In 1981, 14 percent to 15 percent of the nation’s gross domestic product was spent on energy, according to Lester Lave, professor of economics at Carnegie Mellon University’s Tepper School of Business. That’s fallen to 7 percent today.

In part, that’s because energy efficiency has increased.

“It’s just not (as) important to the economy anymore,” Lave said. “Prices are not high enough so that they’re going to get middle-income people to change their behavior.”

Still, that could change if prices keep rising. The question is at what point do prices start to truly hurt.

Lower-income families feel the effects of price increases most dramatically. With heating oil costs expected to jump 33 percent this winter, according to the Energy Department, families who rely on heating oil will have less money to spend on other things.

Diesel prices are also at record levels, which will affect the cost of food and, indeed, any goods that are shipped.
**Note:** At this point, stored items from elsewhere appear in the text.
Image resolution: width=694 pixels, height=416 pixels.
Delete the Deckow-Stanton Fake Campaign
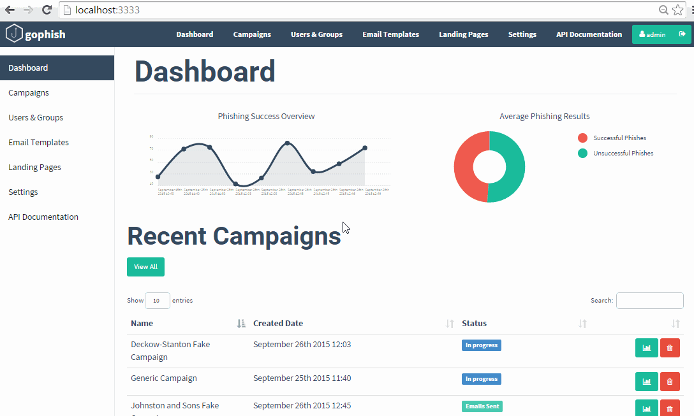[x=670, y=348]
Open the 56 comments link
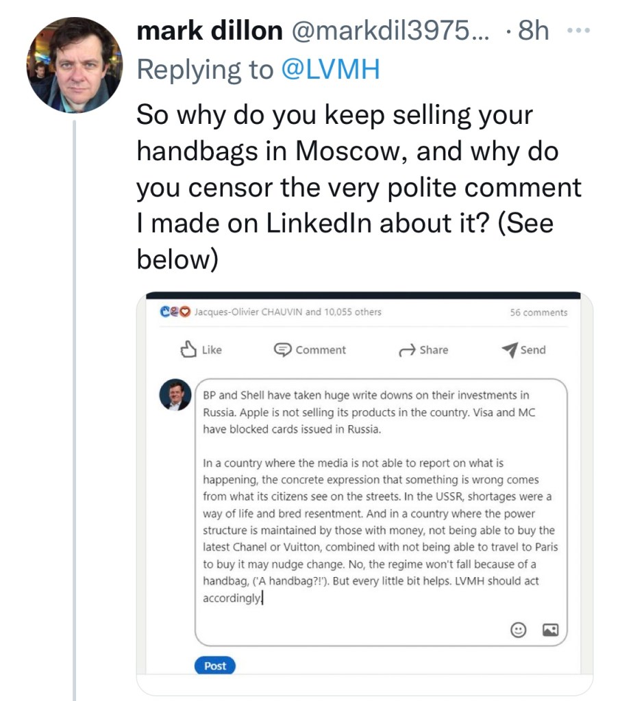The image size is (620, 701). (x=538, y=312)
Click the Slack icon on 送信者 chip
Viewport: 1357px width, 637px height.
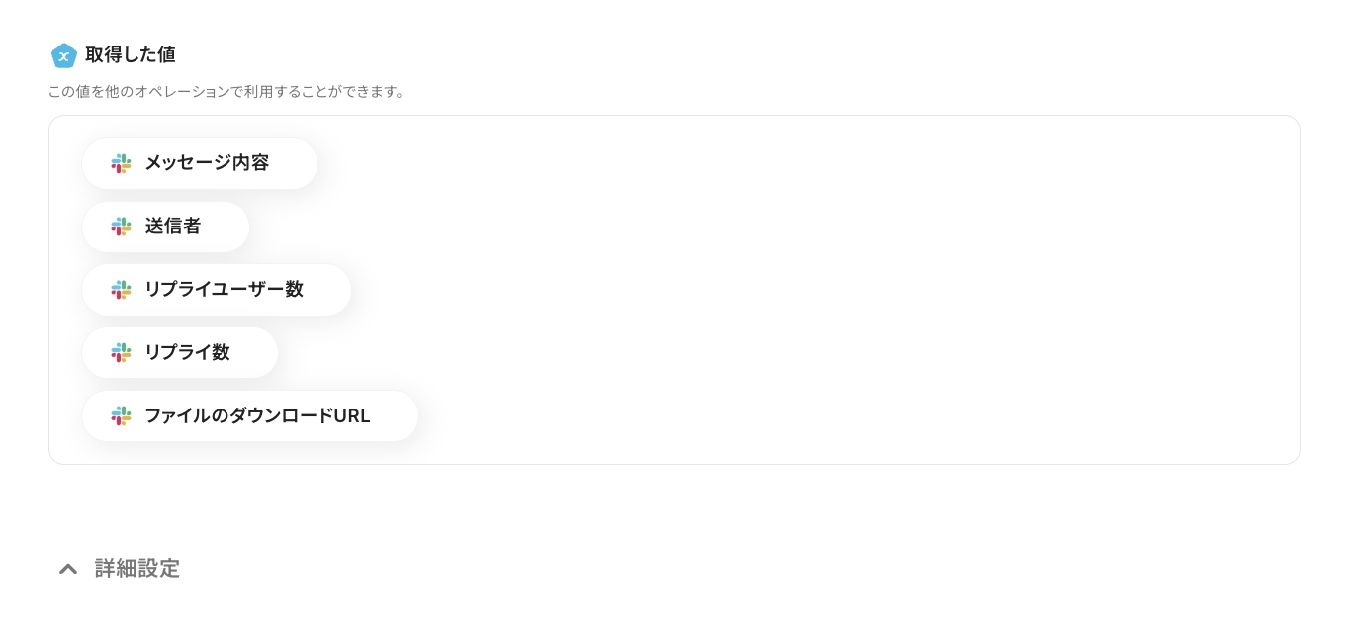click(121, 227)
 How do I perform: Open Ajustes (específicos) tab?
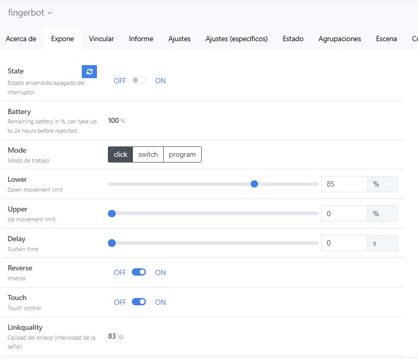pyautogui.click(x=237, y=39)
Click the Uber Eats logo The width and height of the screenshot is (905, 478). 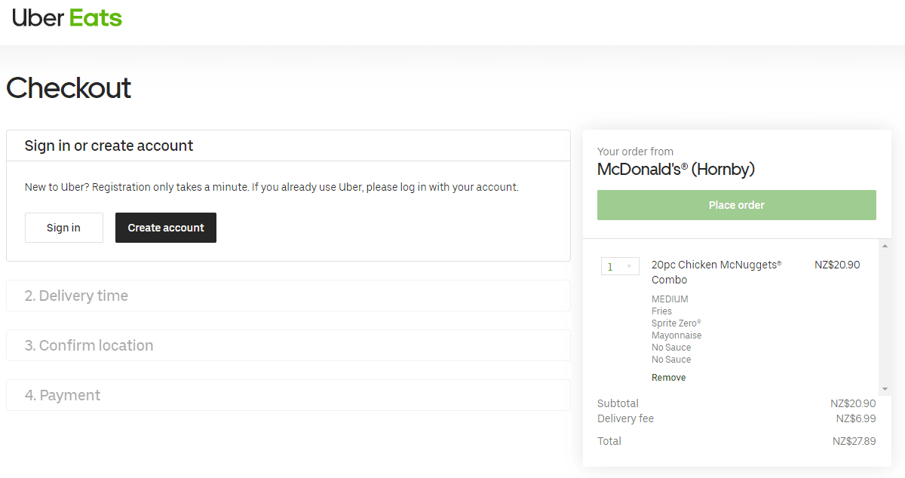67,18
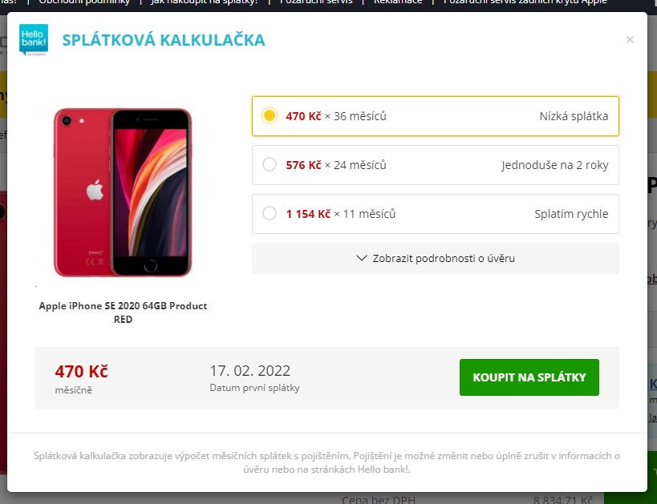Screen dimensions: 657x504
Task: Choose the Splatím rychle option label
Action: click(x=571, y=214)
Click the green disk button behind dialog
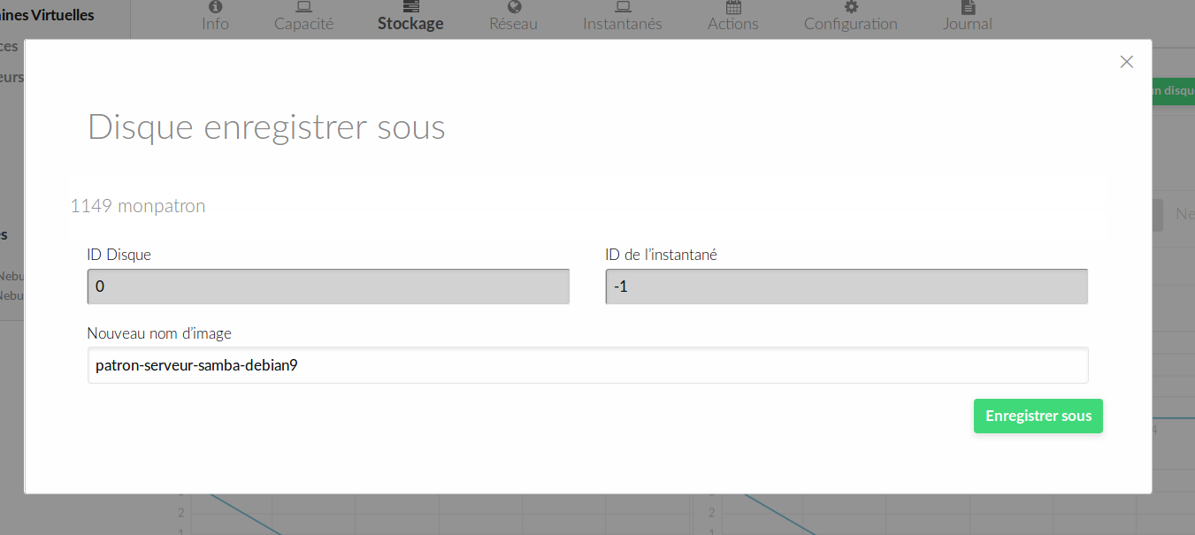Image resolution: width=1195 pixels, height=535 pixels. pos(1173,90)
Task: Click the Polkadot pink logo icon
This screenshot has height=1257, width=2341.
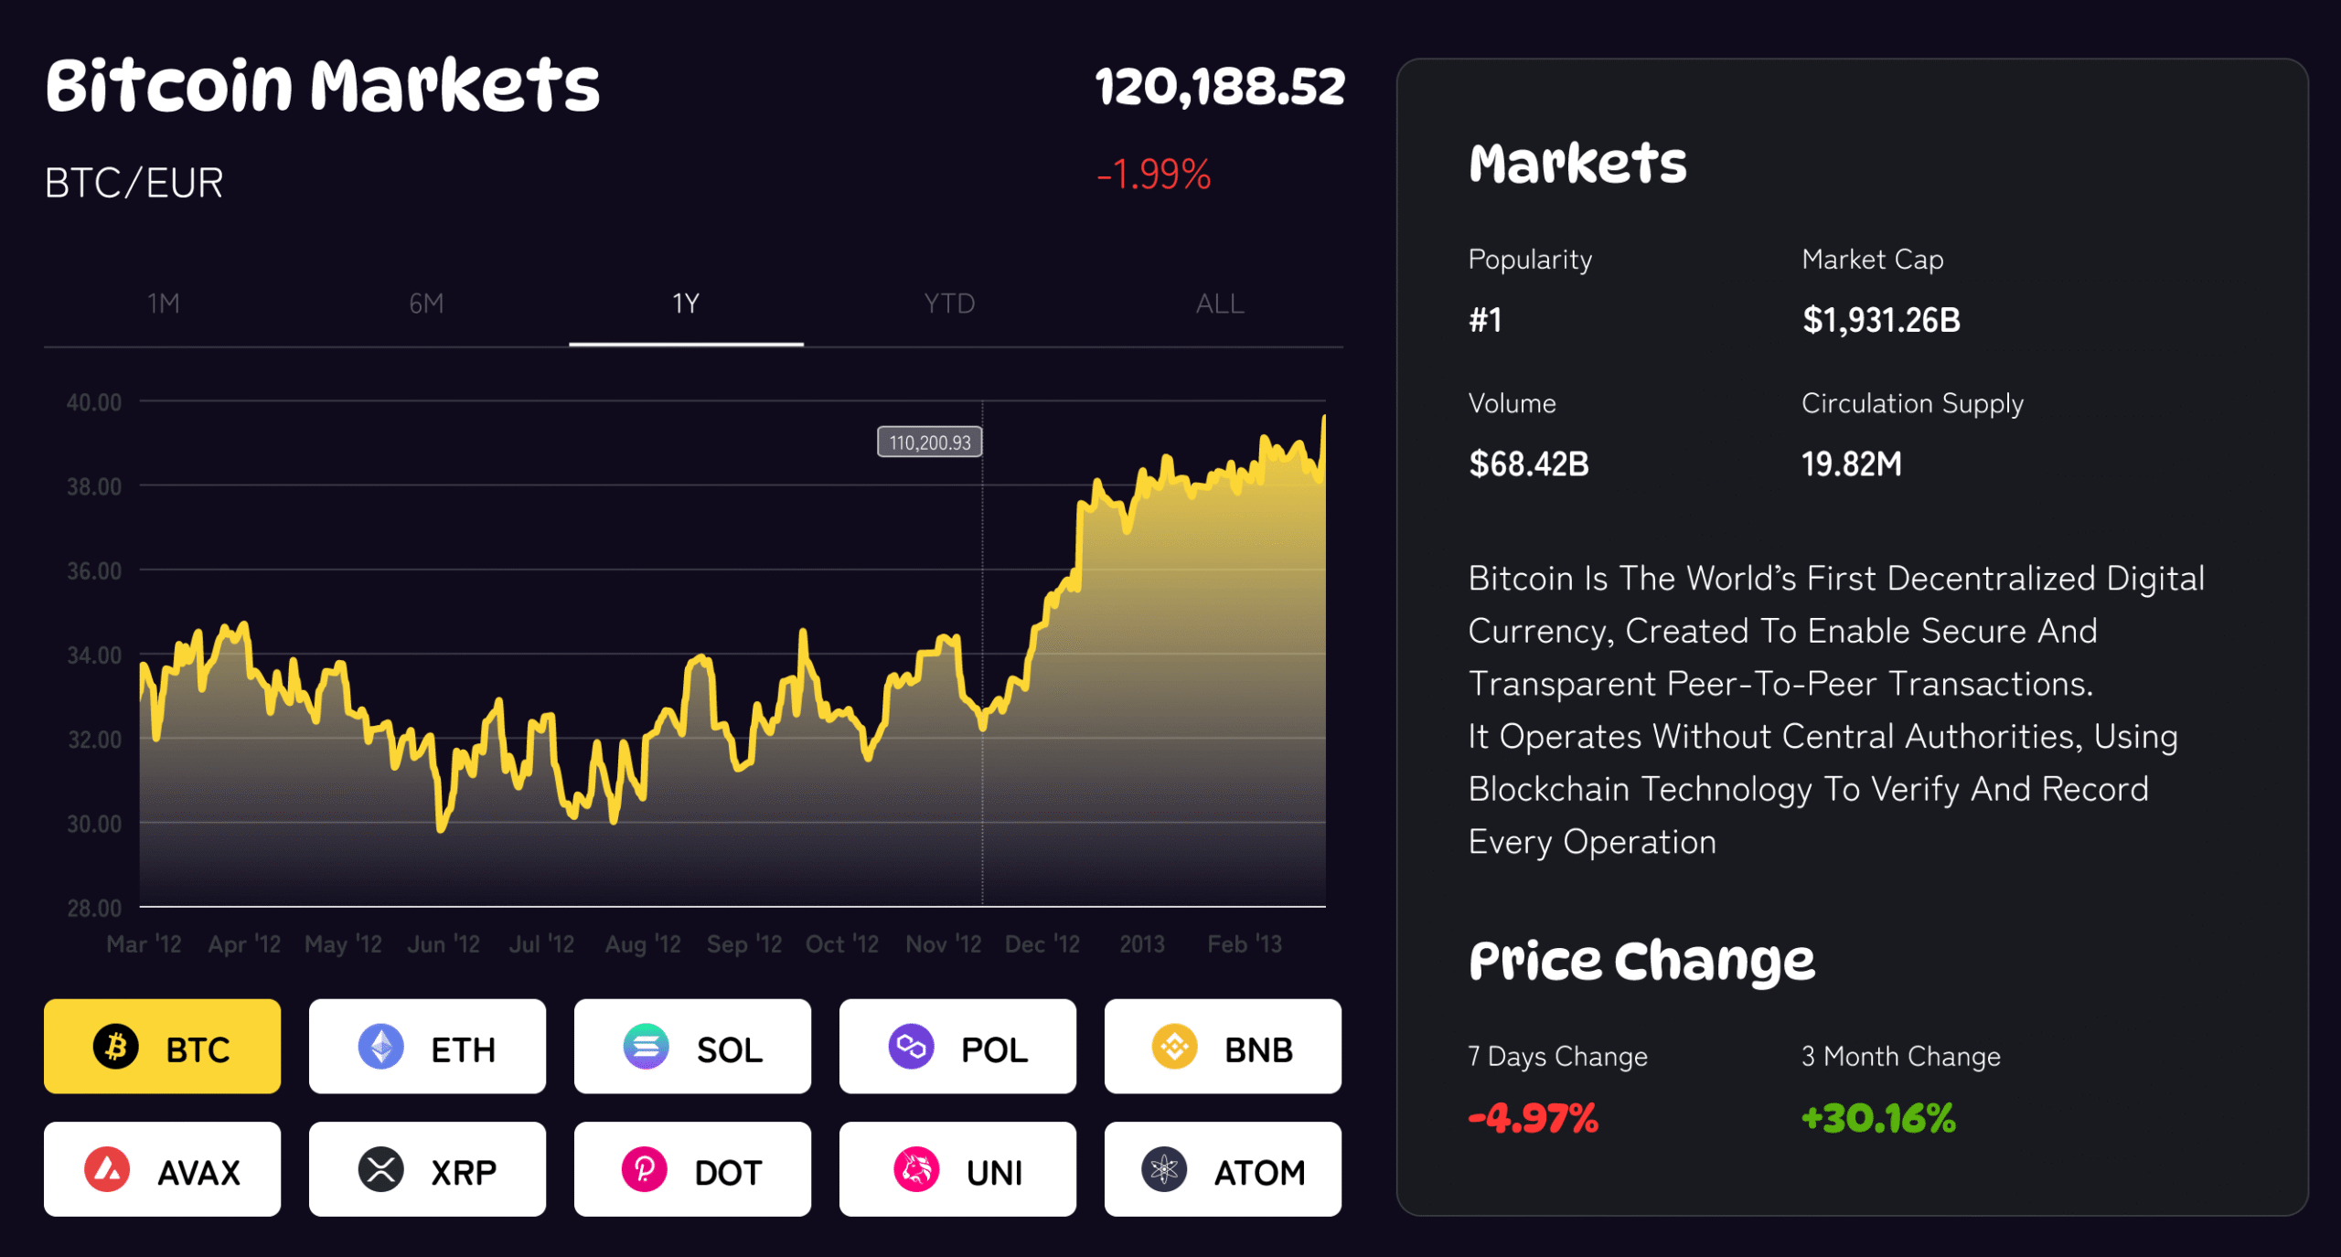Action: pos(645,1170)
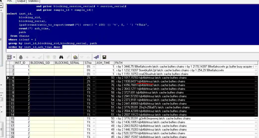Image resolution: width=259 pixels, height=138 pixels.
Task: Click the linked query diagram icon
Action: 96,57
Diesel hit a record price of nearly $3.50 a gallon at the end of November, according to AAA and the Oil Price Information Service.

Oil’s march higher is expected to have more of an impact in the months ahead. For example, the chief financial officer of United Airlines owner UAL Corp. recently said airlines would have to keep raising fares or reduce capacity to compensate for rising fuel charges. Several carriers have announced new fuel surcharges in recent weeks.